2. Secondhand Time by Svetlana Alexievich

It charts the dissolution of the Soviet Union, using a polyphonic narrative of ordinary Russian voices.
Photos: Goodreads.

The 2015 Nobel Laureate, Svetlana Alexievich, in her most remarkable and luminescent book to date, Secondhand Time, charts the dissolution of the Soviet Union, using a polyphonic narrative of ordinary Russian voices. In this book, Alexievich is not interested in offering a chronological historical account of the disintegration of the Soviet Union, what she is really interested in, though, is a trove of emotions and memories, people’s account of happiness, agony, agitation, fear, uncertainty and anxiety. Alexievich synthesises an array of voices into a riveting tableau, and in doing so she creates a remarkable history of the people and of the Soviet and the post-Soviet individual. Reading this book is like having a one-sided conversation on the telephone, where the narrator recounts a moving and sometimes harrowing account of the atrocities committed and you, the reader, listens, transfixed, despite the gruelling nature of what is being told.

3. The Morning They Came For Us by Janine De Giovanni

It is a profoundly important and illuminating book.
Photo: Goodreads.

In her remarkable book, The Morning They Came For Us, the fearless war reporter, Janine Di Giovanni,  takes on an Alexievich- like approach to gather dispatches from the war-torn Syria to create a cornucopia of first hand stories of devastating and unthinkable horrors. Her evocations of the carnages of war have elicited comparisons to the likes of Michael Herr and Philip Gourevitch. It is a profoundly important and illuminating book that, with the insight of an investigative journalist and the storytelling prowess of a novelist, answers the questions in this still-unfolding history. Although Giovanni’s passionate writing is suffused with brutal and trenchant images, it never loses the compassion for her subjects and an acute appreciation of human courage and resilience in the face of a nation on the brink of an apocalypse.

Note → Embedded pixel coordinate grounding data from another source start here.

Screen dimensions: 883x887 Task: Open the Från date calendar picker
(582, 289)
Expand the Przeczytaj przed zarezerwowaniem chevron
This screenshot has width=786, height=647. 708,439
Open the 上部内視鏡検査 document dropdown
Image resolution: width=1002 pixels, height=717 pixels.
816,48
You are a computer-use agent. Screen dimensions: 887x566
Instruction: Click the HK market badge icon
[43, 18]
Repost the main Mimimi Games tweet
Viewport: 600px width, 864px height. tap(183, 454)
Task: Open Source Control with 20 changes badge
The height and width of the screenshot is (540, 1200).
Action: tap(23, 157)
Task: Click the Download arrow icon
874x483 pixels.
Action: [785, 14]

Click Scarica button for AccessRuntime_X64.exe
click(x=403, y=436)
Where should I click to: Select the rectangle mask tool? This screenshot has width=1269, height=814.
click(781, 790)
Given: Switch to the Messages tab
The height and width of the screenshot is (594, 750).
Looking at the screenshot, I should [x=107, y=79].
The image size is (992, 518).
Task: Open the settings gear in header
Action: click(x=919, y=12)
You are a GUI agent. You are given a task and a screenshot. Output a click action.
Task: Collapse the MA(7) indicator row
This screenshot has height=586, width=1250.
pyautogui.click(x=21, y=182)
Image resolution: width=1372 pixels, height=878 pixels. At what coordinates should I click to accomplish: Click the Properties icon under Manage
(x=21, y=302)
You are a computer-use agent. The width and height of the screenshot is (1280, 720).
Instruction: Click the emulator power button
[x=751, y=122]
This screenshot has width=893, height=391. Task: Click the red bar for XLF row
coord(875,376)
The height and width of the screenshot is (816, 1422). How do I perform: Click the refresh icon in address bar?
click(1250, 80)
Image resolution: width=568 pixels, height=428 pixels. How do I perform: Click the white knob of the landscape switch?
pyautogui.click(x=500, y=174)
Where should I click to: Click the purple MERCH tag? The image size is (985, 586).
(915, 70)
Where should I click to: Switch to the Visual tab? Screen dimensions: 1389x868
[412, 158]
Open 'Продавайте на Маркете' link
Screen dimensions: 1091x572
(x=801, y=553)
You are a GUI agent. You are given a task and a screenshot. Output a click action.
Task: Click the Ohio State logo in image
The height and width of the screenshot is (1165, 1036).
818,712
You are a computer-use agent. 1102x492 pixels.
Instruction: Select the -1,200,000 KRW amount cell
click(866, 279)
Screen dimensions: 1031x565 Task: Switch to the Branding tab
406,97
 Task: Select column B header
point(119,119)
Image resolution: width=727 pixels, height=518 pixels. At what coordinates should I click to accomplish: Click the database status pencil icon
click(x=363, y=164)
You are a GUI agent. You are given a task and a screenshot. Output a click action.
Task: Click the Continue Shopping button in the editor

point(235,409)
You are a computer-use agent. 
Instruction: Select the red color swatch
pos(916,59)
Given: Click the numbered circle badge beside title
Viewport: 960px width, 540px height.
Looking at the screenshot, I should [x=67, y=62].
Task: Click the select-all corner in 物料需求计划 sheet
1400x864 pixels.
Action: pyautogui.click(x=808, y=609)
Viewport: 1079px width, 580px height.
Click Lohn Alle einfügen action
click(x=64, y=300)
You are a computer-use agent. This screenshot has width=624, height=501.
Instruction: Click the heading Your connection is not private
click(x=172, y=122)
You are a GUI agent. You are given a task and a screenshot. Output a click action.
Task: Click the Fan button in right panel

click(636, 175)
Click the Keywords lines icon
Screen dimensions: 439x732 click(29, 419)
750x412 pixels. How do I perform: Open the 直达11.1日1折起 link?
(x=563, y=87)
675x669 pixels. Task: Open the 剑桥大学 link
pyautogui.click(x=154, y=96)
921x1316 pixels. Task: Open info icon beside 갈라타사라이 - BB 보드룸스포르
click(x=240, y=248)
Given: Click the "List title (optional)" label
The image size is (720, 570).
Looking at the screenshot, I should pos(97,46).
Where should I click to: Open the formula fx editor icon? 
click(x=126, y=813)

4. Nothing Ever Dies by Viet Thanh Nguyen

This spellbinding and powerfully written book is a thoughtful reflection on ‘identity of war’.
Photos: Goodreads.

“All wars are fought twice, the first time on the battlefield, the second time in memory.”

Viet Thanh Nguyen’s brave new book explores the socio-political dynamics of the Vietnam War and examines the damage it inflicted on the collective memory and conscience of both the nations involved, Vietnam and the US. This spellbinding and powerfully written book, with echoes of WG Sebald’s hybridisation and Susan Sontag’s inquisition, is a thoughtful reflection on ‘identity of war’. Nguyen’s penetrating scholarship, compelling back grounding, and cogent narrative becomes the voice for a nation and its people that have been silenced, subdued and have seen almost continuous conflict.

5. The Terror Years by Lawrence Wright

For readers who are generally interested in the background of the Islamic State, this is a comprehensive and imperative read.
Photo: Goodreads

In his Pulitzer Prize winning book, The Looming Tower, the New Yorker writer, Lawrence Wright, gave us a joltingly intimate and heart-stopping account of the events that led to 9/11. In The Terror Years, his remarkable follow up to the former book, he traces the roots of conflict in the middle-east and the trajectory of its metastasis into an escalating conflict on a world-scale. It’s an extensively researched and deeply reported account about al-Qaeda and its metamorphosis into ISIS. For readers who are generally interested in the background of the Islamic State, this is a comprehensive and imperative read. It is a book that is daringly sweeping in its historical perspective and is fuelled by an urgency and narrative impact of a thriller.

Hurmat Kazmi

Hurmat Kazmi

The author is a Karachi-based freelance writer.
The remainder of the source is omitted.